This specification aims to implement the 4.2.2.2/Submission Information Package (SIP) reference definition from the OAIS Reference Model (Pink pre-magenta book / September 2019 - ISO 14721).
- Consumer - The role played by those persons, or client systems, who interact with OAIS services to find preserved information of interest and to access that information in whatever level of detail is allowed.
- Producer - The role played by those persons or client systems that provide the information to be preserved.
- OAIS - The system.
Submission Information Packages (SIPs) are the packages sent by Producers to the CERN OAIS. It is the purpose of this document to provide a formal specification of how these packages must be produced.
In practise, this represents the (initial) negotiation between the information Producer and the OAIS on the form and the details of the SIPs. Additional steps must be taken (such as SIGNING) and more requisites can be agreed upon.
A SIP consists in Content Information and various kind of information necessary to assure that those data can be maintained by the OAIS and that the data can be interpreted and consumed by Consumers who access the information from the OAIS in the future.
Each SIP must provide:
- Content Information: the original target of preservation. It's composed of a. the Content Data Object (the original bytestream) b. and its Representation Information.
Content Information is further described by:
- PDI Preservation Description Information (with its Representation Information) The PDI must include information that is necessary to adequately preserve the particular Content Data Object with which it is associated: a. Reference Information - identifies, and if necessary describes, one or more mechanisms used to provide assigned identifiers for the Content Data Object. It also provides those identifiers that allow outside systems to refer, unambiguously, to this particular Content Data Object. b. Context Information - documents the relationships of the Content Data Object to its environment. c. Provenance Information - documents the history of the Content Data Object. This tells the origin or source of the Content Data Object, its Information Properties to be preserved (Transformational Information Properties), any changes that may have taken place since it was originated, and who has had custody of it since it was originated, providing an audit trail for the Content Data Object. d. Fixity Information - provides the data integrity checks or validation/verification keys used to ensure that the particular Content Data Object has not been altered in an undocumented manner. e. Access Right Information - identifies the access restrictions pertaining to the Content Data Object, including the legal framework, licensing terms, and access control.

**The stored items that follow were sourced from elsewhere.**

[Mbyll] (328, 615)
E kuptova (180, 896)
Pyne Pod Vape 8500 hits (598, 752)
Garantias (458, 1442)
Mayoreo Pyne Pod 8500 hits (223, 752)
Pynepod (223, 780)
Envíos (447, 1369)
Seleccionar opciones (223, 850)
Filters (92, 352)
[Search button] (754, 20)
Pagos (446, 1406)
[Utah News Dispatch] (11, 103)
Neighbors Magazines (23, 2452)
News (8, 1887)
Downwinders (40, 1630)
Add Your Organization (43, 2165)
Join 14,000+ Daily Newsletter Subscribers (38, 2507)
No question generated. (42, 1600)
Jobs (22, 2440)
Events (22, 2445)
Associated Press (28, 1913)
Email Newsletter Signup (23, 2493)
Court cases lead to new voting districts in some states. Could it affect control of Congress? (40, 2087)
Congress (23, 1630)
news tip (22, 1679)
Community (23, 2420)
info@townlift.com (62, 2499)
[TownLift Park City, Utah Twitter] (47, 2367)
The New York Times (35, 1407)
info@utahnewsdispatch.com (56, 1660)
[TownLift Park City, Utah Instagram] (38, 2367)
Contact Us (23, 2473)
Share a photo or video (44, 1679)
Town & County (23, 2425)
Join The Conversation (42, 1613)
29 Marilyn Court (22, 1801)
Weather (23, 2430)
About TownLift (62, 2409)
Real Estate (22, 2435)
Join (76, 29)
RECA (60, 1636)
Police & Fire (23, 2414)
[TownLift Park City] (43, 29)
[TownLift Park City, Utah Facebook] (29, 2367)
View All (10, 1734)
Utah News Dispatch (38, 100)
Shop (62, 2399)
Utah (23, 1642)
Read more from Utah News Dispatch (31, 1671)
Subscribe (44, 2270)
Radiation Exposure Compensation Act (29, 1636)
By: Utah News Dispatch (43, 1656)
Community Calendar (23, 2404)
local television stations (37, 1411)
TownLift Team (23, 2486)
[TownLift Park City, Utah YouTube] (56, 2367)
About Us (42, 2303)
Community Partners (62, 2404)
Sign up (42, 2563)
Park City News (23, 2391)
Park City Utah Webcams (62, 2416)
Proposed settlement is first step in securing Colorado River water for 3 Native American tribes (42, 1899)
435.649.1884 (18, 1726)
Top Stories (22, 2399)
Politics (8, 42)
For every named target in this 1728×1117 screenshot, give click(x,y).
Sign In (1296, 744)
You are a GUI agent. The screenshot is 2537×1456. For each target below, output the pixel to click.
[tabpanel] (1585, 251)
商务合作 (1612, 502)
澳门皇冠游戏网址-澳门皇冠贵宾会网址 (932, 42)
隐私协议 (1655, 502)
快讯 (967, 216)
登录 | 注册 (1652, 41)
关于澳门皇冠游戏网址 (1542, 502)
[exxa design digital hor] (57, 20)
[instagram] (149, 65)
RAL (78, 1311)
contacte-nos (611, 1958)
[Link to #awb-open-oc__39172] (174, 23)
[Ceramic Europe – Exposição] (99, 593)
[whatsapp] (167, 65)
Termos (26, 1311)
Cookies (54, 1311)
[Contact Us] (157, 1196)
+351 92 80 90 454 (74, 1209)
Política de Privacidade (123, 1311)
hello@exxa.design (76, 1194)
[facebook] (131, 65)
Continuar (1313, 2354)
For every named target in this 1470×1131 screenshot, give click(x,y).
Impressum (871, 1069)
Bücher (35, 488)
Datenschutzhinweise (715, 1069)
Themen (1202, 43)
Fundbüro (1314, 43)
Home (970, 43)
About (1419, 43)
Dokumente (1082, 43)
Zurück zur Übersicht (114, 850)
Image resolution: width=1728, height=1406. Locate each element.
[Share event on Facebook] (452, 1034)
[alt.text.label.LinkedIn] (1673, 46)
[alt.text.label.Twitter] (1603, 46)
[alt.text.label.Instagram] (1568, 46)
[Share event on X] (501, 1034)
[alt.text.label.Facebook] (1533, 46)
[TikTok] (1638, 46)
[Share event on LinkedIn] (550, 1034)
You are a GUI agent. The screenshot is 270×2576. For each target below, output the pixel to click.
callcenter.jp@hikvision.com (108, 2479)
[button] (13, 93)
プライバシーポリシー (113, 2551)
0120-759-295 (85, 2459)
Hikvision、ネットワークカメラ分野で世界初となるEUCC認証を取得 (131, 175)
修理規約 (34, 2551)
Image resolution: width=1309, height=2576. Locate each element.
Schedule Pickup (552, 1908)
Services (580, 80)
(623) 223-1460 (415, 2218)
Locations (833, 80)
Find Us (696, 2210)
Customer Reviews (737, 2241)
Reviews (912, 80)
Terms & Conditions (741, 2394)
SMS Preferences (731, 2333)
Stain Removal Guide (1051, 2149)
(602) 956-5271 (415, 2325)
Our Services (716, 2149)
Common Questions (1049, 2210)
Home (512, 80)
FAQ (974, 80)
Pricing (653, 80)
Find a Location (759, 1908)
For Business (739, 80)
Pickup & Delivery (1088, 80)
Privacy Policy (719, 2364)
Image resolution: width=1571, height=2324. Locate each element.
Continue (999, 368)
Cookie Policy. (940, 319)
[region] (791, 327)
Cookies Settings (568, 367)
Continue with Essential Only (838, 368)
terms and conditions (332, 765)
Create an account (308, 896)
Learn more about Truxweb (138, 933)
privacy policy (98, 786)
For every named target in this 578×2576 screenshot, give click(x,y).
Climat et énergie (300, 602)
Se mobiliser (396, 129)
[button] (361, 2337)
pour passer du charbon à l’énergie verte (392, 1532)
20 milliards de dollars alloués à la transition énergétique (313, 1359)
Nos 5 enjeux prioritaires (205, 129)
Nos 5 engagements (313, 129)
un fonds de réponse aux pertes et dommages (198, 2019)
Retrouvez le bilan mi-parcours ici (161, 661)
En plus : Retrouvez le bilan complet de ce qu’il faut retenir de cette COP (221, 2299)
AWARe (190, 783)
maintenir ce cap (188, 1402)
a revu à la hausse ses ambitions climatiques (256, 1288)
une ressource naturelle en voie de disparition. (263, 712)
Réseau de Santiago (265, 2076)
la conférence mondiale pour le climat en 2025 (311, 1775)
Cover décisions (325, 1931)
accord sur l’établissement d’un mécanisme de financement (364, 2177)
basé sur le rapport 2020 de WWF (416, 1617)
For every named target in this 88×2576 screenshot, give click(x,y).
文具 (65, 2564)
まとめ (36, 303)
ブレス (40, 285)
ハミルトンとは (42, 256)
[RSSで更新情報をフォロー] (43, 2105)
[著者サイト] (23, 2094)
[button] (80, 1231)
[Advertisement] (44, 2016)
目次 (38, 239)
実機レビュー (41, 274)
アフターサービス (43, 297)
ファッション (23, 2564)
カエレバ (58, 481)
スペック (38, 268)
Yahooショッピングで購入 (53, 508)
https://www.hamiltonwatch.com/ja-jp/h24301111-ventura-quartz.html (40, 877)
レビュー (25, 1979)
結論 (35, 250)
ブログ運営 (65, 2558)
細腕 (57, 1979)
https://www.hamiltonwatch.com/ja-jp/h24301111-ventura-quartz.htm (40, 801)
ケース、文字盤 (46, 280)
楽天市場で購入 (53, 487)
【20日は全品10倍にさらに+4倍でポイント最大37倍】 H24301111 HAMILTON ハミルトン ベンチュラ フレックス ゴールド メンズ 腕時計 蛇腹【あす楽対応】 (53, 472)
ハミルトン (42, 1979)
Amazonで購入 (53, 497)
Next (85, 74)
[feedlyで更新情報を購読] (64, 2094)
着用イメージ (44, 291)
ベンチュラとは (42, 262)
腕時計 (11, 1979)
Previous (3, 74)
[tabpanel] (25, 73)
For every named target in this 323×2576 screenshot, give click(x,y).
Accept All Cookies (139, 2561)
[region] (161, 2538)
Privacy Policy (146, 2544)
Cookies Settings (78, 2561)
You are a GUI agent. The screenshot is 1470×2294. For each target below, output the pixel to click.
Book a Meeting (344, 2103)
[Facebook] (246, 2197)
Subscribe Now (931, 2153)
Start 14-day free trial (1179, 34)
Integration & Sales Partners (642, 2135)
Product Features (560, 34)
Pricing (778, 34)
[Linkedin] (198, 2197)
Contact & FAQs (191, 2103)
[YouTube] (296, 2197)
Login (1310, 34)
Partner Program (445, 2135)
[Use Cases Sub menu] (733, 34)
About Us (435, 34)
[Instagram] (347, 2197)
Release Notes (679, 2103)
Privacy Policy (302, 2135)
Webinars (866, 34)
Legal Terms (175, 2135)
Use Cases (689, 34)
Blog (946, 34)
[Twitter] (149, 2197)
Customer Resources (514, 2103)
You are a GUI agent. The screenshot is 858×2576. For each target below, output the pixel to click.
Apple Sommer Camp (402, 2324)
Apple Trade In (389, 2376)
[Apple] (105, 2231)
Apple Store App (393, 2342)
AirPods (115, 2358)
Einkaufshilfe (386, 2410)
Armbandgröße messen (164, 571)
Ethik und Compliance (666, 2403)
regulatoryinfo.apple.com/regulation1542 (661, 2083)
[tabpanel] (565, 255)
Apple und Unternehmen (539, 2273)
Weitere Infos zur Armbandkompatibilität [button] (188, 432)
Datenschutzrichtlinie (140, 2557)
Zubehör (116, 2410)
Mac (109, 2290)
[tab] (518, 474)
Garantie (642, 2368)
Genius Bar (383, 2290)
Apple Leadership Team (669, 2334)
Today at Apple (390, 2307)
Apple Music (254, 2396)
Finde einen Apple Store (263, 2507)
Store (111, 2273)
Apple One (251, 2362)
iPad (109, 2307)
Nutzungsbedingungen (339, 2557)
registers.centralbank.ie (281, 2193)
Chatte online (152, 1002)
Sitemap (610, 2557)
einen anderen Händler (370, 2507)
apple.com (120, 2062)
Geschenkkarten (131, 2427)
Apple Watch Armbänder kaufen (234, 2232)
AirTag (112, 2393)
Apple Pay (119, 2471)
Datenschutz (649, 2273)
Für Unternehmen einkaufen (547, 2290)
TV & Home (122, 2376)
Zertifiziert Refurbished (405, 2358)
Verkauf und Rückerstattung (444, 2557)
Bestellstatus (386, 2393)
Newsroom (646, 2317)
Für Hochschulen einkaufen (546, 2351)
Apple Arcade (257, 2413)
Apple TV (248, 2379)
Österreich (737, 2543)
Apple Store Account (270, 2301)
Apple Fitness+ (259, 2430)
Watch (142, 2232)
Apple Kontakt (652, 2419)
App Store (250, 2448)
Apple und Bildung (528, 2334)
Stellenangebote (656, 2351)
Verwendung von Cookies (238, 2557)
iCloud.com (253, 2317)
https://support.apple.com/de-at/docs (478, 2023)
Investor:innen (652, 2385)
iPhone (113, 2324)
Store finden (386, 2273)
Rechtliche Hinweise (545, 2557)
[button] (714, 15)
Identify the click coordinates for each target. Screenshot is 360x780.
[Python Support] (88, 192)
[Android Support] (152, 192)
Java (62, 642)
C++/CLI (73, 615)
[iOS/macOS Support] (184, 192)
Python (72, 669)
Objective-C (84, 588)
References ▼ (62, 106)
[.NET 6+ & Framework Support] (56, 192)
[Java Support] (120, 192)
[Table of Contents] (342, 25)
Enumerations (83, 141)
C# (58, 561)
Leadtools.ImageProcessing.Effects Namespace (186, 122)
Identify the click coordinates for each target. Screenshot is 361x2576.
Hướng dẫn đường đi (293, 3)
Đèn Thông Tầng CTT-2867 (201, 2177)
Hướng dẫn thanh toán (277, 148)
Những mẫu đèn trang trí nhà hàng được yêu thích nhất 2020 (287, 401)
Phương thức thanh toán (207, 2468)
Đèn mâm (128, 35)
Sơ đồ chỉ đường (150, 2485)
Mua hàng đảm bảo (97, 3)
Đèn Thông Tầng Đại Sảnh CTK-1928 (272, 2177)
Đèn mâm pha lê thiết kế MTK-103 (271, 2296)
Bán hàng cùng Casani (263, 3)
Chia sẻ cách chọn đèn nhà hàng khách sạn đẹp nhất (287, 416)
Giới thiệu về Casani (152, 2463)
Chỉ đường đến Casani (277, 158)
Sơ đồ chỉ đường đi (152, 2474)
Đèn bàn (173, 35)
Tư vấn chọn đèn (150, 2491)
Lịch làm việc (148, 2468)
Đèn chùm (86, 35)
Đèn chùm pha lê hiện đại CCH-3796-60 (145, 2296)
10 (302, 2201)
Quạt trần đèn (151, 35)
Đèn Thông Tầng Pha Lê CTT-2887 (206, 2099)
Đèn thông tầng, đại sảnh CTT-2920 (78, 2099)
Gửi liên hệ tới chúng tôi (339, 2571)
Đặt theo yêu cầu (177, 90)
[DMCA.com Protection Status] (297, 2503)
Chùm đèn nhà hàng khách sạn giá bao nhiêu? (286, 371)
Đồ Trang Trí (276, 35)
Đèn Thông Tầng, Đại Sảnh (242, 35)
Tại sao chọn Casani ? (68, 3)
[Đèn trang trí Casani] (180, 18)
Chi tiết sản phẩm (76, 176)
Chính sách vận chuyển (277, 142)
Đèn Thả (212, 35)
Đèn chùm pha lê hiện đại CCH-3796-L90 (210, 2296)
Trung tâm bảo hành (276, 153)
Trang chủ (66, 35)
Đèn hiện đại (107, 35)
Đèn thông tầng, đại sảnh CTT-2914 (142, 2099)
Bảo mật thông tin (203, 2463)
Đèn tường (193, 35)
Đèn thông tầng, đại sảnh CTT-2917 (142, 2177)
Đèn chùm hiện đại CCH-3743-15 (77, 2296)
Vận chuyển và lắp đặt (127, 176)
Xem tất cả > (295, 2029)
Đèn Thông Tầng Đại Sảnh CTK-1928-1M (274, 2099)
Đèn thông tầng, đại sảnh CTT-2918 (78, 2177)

To help understand in which ways the following specification provides this information, each of these requirements are pointed at by "markers" enclosed in square brackets (e.g. the file implementing the point 1.a here is marked with [1a]). Some requisites can be satisfied by more than one element.
A SIP usually contains some of the PDI, while more can be added in the AIP (e.g. metadata about the digitation or preservation process, to be added as "Provenance Information" in the AIP).
If not otherwise specified (e.g. marked with "optional"), each element described here is mandatory. The SIP won't be validated and accepted in the OAIS if those requirements aren't satified.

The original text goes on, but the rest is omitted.